Cree, Inc. (NASDAQ:CREE) has had a depressing 2014, with the shares off more than 20% year-to-date, based on Monday's closing price of $49.69. What's more, the stock has recently struggled with resistance in the round-number $50 area, which corresponds with the equity's descending 100-day moving average (located at $50.19) and high levels of front-month call open interest at the August 50 strike. Based on this bleak picture, we want to examine one way to use options to bet on extended downside for CREE.
Today, we'll consider a hypothetical options trader -- let's call him Mike -- who wants to bet on a post-earnings sell-off for CREE, which is scheduled to report this evening. This makes sense historically; while the company has matched or exceeded the Street's per-share profit projections in each of the past seven quarters, the stock has averaged a 4.4% loss in the ensuing three sessions. Therefore, Mike decides to gamble on an end-of-week tumble in the shares by buying to open 10 August 49 puts at an ask price of $1.83 each. However, because CREE has recently found a foothold in the $47 area, he also sells to open 10 August 47 puts at a bid price of $1.00 apiece. In so doing, Mike offsets a portion of the premium he's paying, yielding an initial net debit of $0.83 per pair of contracts, or $830 total (premium paid * 10 pairs of contracts * 100 shares per contract).

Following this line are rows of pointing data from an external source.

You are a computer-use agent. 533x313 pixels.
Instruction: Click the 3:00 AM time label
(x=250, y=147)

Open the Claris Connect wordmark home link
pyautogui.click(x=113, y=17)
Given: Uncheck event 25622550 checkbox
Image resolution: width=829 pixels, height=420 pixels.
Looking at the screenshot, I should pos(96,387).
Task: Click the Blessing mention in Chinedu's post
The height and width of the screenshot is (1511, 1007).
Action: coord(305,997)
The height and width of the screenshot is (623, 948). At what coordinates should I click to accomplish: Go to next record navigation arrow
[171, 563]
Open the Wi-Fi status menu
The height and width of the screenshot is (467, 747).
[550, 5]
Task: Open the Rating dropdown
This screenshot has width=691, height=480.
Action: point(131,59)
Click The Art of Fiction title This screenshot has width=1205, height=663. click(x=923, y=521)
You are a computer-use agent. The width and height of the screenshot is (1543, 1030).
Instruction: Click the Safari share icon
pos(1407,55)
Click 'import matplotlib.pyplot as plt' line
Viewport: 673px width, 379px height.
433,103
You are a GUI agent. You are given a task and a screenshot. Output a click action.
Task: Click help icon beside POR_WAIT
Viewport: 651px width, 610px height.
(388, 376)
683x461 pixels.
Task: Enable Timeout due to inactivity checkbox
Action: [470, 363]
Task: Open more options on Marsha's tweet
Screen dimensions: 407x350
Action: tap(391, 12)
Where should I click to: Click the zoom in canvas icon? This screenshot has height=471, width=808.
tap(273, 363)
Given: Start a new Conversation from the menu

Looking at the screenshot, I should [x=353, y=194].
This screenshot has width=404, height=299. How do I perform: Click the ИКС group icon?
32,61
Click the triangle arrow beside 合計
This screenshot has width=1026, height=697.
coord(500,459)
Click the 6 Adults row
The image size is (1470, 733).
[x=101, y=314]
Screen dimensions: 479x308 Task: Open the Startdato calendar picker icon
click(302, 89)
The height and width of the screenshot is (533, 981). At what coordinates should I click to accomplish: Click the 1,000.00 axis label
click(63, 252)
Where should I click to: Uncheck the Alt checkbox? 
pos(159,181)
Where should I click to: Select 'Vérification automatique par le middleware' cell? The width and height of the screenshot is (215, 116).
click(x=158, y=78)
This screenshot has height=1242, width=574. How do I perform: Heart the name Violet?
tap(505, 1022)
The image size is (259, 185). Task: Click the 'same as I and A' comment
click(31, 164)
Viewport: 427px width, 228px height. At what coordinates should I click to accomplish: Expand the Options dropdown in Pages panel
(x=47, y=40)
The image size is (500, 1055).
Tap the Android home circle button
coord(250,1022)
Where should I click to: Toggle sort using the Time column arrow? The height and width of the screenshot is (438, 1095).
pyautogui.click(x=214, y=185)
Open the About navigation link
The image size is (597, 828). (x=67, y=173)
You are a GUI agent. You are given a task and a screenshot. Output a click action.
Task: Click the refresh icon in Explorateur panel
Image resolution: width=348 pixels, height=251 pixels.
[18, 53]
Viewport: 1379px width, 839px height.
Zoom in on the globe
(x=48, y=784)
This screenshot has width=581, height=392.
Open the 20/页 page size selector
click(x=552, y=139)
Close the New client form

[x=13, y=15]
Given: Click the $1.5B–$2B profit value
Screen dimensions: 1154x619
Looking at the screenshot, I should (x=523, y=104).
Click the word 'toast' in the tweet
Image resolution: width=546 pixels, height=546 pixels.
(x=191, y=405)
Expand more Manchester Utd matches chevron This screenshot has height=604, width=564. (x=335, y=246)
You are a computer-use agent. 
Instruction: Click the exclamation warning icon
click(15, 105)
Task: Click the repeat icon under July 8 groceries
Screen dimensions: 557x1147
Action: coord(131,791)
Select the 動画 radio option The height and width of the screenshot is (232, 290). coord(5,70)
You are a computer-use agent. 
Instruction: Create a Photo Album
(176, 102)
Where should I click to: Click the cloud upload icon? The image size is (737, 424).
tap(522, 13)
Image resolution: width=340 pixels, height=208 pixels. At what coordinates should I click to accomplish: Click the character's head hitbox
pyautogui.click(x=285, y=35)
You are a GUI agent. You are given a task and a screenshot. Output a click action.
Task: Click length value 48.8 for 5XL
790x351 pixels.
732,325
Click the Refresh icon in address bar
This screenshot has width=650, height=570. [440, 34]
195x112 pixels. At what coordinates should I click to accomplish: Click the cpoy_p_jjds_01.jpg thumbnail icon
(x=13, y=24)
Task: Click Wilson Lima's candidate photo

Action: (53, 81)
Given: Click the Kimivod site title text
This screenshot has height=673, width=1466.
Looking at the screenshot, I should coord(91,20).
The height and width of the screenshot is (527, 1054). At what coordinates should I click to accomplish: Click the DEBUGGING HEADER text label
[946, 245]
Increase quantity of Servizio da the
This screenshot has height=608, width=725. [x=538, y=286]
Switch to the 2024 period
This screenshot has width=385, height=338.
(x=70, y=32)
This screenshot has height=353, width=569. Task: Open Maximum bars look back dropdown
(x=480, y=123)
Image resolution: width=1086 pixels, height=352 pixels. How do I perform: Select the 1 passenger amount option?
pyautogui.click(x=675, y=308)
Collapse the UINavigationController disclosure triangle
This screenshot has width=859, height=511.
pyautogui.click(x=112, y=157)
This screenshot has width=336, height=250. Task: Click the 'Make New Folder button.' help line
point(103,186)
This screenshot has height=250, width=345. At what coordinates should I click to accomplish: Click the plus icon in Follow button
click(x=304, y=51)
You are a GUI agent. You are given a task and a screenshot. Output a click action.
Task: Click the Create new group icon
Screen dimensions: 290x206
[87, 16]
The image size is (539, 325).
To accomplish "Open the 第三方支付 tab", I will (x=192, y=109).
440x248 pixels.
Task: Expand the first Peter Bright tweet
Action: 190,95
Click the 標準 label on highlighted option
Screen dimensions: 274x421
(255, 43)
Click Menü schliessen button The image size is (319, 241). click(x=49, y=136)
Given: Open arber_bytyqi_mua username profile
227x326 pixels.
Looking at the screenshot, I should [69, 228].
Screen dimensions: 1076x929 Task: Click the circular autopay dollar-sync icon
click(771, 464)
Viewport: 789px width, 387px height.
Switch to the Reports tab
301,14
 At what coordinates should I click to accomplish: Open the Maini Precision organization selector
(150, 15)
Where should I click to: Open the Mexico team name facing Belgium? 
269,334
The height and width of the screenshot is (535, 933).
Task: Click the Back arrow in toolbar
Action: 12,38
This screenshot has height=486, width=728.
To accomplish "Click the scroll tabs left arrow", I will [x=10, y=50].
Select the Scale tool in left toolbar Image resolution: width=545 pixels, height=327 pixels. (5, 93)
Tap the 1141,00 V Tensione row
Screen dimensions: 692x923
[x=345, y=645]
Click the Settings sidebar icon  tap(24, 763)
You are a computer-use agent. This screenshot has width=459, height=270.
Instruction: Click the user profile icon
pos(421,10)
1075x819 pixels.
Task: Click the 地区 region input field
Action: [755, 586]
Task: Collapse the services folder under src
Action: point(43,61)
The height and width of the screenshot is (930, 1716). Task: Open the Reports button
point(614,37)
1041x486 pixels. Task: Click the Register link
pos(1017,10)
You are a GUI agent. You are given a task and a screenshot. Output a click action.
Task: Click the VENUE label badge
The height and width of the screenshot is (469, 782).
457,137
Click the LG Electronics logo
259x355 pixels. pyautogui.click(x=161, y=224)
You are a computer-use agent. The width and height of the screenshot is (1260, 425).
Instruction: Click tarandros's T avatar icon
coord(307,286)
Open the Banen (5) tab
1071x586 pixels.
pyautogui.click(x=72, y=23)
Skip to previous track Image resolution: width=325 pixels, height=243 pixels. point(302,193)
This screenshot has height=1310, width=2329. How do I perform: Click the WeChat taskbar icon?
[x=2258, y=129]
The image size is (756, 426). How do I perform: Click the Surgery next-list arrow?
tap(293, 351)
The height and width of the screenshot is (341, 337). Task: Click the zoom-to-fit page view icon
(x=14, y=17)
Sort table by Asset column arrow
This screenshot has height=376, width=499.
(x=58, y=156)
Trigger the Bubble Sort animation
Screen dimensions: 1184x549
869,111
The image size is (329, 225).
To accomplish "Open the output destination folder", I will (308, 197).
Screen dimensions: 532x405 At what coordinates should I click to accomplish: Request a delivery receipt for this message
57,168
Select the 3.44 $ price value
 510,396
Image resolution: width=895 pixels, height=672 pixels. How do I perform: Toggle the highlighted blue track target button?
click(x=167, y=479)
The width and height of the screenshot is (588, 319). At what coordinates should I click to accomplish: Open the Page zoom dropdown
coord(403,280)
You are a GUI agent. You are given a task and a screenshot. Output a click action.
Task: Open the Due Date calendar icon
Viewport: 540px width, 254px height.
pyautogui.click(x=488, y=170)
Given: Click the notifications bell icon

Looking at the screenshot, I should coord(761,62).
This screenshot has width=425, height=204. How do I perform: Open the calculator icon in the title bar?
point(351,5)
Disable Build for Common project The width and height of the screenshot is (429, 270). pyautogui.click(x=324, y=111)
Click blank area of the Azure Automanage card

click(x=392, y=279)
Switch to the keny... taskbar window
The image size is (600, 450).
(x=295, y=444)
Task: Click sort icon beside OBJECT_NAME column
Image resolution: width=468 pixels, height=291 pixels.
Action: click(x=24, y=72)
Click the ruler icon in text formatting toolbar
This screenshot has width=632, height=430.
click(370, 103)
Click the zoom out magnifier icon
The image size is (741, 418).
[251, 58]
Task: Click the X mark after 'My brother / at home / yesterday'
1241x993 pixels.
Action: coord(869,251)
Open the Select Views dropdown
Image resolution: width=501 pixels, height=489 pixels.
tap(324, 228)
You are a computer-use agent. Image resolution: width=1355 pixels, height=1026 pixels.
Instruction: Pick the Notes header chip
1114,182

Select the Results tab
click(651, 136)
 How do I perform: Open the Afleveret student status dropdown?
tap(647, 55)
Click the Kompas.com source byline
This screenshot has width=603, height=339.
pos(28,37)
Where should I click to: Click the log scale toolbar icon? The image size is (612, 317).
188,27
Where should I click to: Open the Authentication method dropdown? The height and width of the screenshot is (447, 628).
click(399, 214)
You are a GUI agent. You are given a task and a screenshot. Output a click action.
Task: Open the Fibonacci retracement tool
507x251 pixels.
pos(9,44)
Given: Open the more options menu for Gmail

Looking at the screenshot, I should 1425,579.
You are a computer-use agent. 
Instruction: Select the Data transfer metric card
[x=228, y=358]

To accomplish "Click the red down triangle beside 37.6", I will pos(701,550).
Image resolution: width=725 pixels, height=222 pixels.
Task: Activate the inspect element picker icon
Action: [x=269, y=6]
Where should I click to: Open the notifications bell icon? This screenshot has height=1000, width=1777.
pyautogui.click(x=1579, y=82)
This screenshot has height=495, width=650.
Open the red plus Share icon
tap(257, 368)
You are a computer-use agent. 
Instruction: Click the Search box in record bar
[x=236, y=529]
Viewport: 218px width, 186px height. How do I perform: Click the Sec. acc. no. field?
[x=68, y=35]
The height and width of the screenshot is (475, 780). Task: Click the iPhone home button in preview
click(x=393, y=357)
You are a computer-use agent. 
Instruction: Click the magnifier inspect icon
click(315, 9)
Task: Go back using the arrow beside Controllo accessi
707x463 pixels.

By initiating the long put spread, Mike will profit at expiration if CREE is below the breakeven mark of $48.17 (bought strike less net debit). Had he bought the put outright, his breakeven mark would be $47.17 (strike less premium paid). Additional gains will accrue on a move down to the sold strike, for a maximum potential profit of $1.17 (difference between strikes, less net debit), or $1,170 total (profit * number of contracts * 100 shares per contract). By contrast, Mike's maximum potential loss is never greater than his initial net debit of $830, which he will forfeit if CREE settles at or above $49 at the close this Friday, when the front-month options expire. Although forfeiting a portion of his potential profit by selling the put, he has also reduced his risk, which would have been $1,830 (premium paid * number of contracts * 100 shares per contract) had he simply bought the put outright.
That being said, let's run the foregoing scenario through a couple of hypothetical outcomes. Suppose CREE is resting at $48.50 at week's end -- that is, below the bought strike ($49), but above breakeven ($48.17). If this happens, Mike will lose $0.33 per pair of contracts (actual price less breakeven price), or $330 total, plus any brokerage fees. Alternatively, suppose Cree, Inc. (NASDAQ:CREE) finishes the week at $48; in this case, he'll make $0.13 per pair of contracts, or $130 total, less any brokerage fees.